TEXT SEGMENT →
━━━━━━━━
Events

Filtered Corpus Training (FiCT) Shows that Language Models can Generalize from Indirect Evidence

Shane Steinert-Threlkeld

Tuesday, February 18, 2025
11:45 a.m.–1:15 p.m.

Humanities Center Room D

A central focus of the cognitive sciences has been what features of the human conceptual system are built-in and which are (and, more generally, can be) learned from experience. In this talk, I will introduce a simple method for training language models called filtered corpus training and argue that it can help shed light on these debates when it comes to what forms of inductive bias are necessary for language learning. The method trains language models (LMs) on corpora with certain linguistic constructions entirely filtered out from the training data, and then measures the ability of LMs to perform linguistic generalization on the basis of indirect evidence. We apply the method to both LSTM and Transformer LMs (of roughly comparable size), developing filtered corpora that target a wide range of linguistic phenomena. Our results show that while transformers are better qua LMs (as measured by perplexity), both models perform equally and surprisingly well on linguistic generalization measures, suggesting that they are capable of generalizing from indirect evidence. A deeper dive on one phenomenon---negative polarity items---also shows that LMs learn to base their judgments in this domain on the semantic concept of monotonicity, in a way not dissimilar to how they are known to be processed in human language.
━━━━━━━━
DATASET SECTION →
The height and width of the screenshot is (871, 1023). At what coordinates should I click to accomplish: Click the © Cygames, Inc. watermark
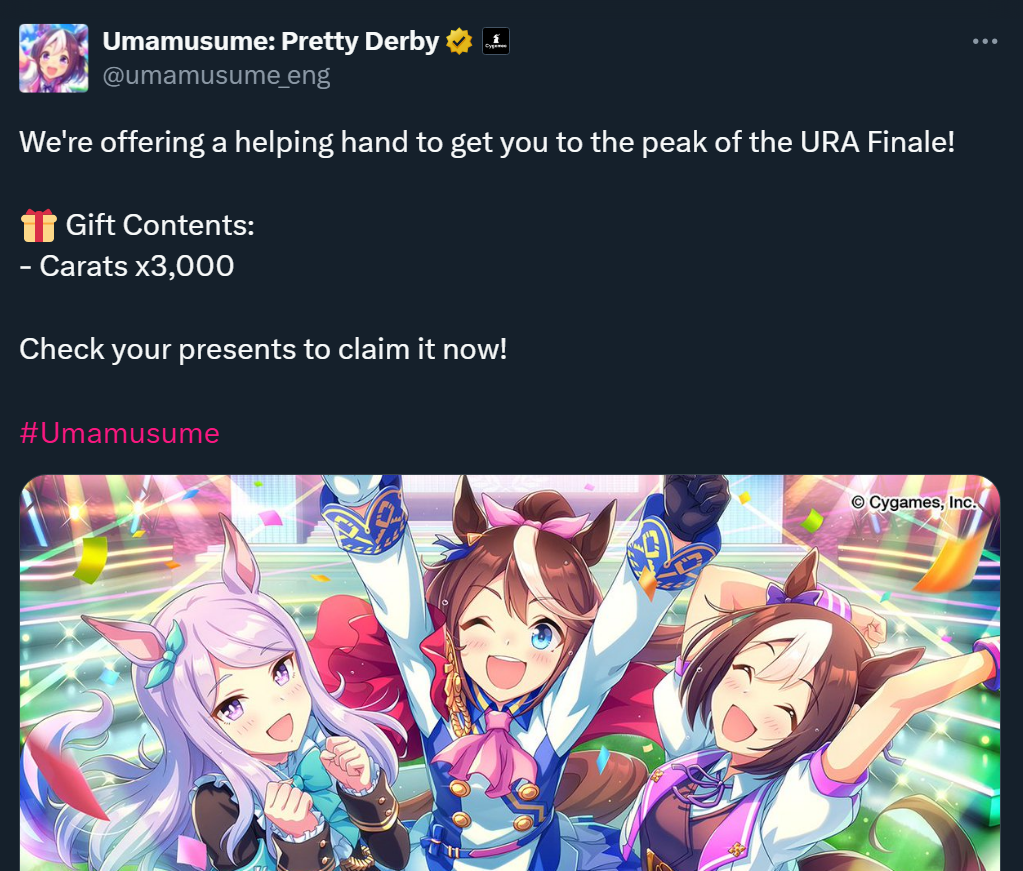click(x=913, y=502)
━━━━━━━━
SET TASK 1 →
Answer the following questions using the talk announcement.
(a) In which room is the talk held?
(b) To which two kinds of language models was the method applied?
(c) On what semantic concept do language models base their judgments about negative polarity items?
SET TASK 2 → Reproduce the passage of the talk announcement between "Filtered Corpus Training" and "11:45 a.m.–1:15 p.m.", inclusive.

SOLUTION 1 →
(a) Humanities Center Room D
(b) LSTM and Transformer language models
(c) Monotonicity

SOLUTION 2 →
Filtered Corpus Training (FiCT) Shows that Language Models can Generalize from Indirect Evidence

Shane Steinert-Threlkeld

Tuesday, February 18, 2025
11:45 a.m.–1:15 p.m.